Univariate Kaplan-Meier analyses also found the expression of several other lncRNAs to be positively correlated with poorer survival in OSCC including MALAT1 (p < 0.05; 54 patients) (Zhou et al, 2015), NEAT1 (p=0.042; 58 patients and p=0.01; 30 patients) (Liu et al, 2018a; Huang et al, 2018a), LINC00668 (p < 0.05; 50 patients) (Zhang, 2017a), FTH1P3 (p = 0.0032; 70 patients) (Zhang, 2017b), CCAT2 (p = 0.028; 62 patients) (Ma et al, 2017), PDIA3P (p = 0.0211; 58 patients) (Sun et al, 2017) and ANRIL (p = 0.013; 130 patients) (Chai et al, 2018).
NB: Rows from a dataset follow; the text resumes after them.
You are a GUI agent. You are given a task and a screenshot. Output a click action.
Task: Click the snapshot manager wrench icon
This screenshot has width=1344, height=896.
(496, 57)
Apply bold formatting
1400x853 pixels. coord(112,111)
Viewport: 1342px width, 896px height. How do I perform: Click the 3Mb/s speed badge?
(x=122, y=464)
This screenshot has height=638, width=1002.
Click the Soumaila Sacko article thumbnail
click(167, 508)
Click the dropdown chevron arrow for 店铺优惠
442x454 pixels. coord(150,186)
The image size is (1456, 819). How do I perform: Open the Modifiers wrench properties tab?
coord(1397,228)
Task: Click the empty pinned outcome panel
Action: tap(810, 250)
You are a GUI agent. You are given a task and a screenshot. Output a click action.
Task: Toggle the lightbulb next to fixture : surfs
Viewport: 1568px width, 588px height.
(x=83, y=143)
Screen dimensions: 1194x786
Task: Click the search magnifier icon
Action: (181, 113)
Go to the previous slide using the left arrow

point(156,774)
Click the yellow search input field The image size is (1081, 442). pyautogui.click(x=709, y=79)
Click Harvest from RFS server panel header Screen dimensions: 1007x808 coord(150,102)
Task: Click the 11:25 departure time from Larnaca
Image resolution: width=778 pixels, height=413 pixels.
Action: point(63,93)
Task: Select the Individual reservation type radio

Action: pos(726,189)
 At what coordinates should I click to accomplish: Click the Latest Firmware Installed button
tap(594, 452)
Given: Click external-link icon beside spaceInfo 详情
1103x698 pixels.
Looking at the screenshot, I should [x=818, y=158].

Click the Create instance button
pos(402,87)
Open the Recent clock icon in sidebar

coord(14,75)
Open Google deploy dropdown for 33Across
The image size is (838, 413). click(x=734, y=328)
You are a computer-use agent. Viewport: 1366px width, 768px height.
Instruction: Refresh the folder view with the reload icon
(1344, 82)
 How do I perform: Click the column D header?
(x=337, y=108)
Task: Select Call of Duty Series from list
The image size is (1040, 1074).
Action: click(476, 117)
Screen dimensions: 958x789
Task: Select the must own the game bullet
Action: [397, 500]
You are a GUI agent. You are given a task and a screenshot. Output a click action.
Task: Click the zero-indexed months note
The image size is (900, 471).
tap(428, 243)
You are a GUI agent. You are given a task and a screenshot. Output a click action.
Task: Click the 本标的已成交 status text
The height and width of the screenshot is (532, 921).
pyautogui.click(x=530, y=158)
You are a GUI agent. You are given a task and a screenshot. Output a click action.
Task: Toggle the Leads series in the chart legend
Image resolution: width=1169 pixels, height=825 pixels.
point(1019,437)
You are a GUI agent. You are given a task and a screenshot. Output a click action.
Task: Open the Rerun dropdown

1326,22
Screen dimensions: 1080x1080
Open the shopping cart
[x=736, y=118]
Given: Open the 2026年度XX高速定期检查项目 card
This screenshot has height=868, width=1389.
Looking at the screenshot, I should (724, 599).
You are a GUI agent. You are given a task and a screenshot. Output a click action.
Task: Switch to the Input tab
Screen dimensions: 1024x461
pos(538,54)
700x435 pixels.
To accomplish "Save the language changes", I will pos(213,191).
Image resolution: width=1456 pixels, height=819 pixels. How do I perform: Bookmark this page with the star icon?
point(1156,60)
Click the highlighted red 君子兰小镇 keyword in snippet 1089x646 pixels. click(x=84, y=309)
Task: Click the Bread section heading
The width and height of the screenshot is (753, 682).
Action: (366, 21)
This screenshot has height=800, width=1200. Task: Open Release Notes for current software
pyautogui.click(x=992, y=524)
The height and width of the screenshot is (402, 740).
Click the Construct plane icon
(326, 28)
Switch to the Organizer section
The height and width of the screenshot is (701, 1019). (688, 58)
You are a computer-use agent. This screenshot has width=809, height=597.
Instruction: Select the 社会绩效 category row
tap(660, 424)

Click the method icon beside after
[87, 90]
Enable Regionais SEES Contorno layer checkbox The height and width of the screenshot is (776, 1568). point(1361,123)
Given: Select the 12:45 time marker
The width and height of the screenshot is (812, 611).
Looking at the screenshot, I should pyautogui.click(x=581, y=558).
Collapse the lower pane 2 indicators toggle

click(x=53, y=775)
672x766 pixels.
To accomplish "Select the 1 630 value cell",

When analysing only TSCC patients, higher expression associated with poor OS was found for GIHCG (p < 0.05 from a 20 patients cohort) (Ma et al, 2018). Conversely an underexpression of PTENp1 (p = 0.04; 62 patients) (Gao et al, 2017) and LINC01133 (p = 0.013; 50 patients) (Kong et al, 2018) correlated with a reduced survival rate.

Multivariate analyses were performed in 10 studies: three addressing TSCC (Jia et al, 2014; Zhang et al, 2015a; Huang et al, 2016) and seven addressing OSCC (Shih et al, 2017; Guo et al, 2018; Liu et al, 2017a; Huang et al, 2018b; Zhou et al, 2016; Hu et al, 2018; Liu et al, 2018b). In a cohort of 96 TSCCs, a multivariate Cox regression analysis including tumour size, identified the decreased expression of NKILA as the only significant item related to OS (p = 0.042) and lower RFS (p = 0.002) (Huang et al, 2016). In presence of poor OS, HOTTIP was found to be overexpressed in 86 patients (p = 0.023) (Zhang et al, 2015a), while MEG3 was found to be underexpressed in 76 patients (p = 0.013) (Jia et al, 2014). In OSCC, a multivariate analysis was not able to determine a significant association between OS and the expression of HIFCAR (42 patients) (Shih et al, 2017), while a Cox regression analysis including tumour size, staging, nodal involvement, grading and oral anatomical subsite showed that an increased expression of CEBPA-AS1 (p<0.001) and nodal involvement (p=0.001; 60 patients) were the only significant parameters related to survival (Guo et al, 2018). Cox regression analyses performed in OSCC groups showed that an increased expression of ANRIL (p<0.001; 116 patients) (Liu et al, 2017a), PANDAR (p<0.001; 92 patients) (Huang et al, 2018b), CCAT2 (p<0.001; 102 patients) (Zhou et al, 2016), and HNF1A-AS1 (p = 0.014; 62 patients) (Liu et al, 2018b) were significantly related to survival.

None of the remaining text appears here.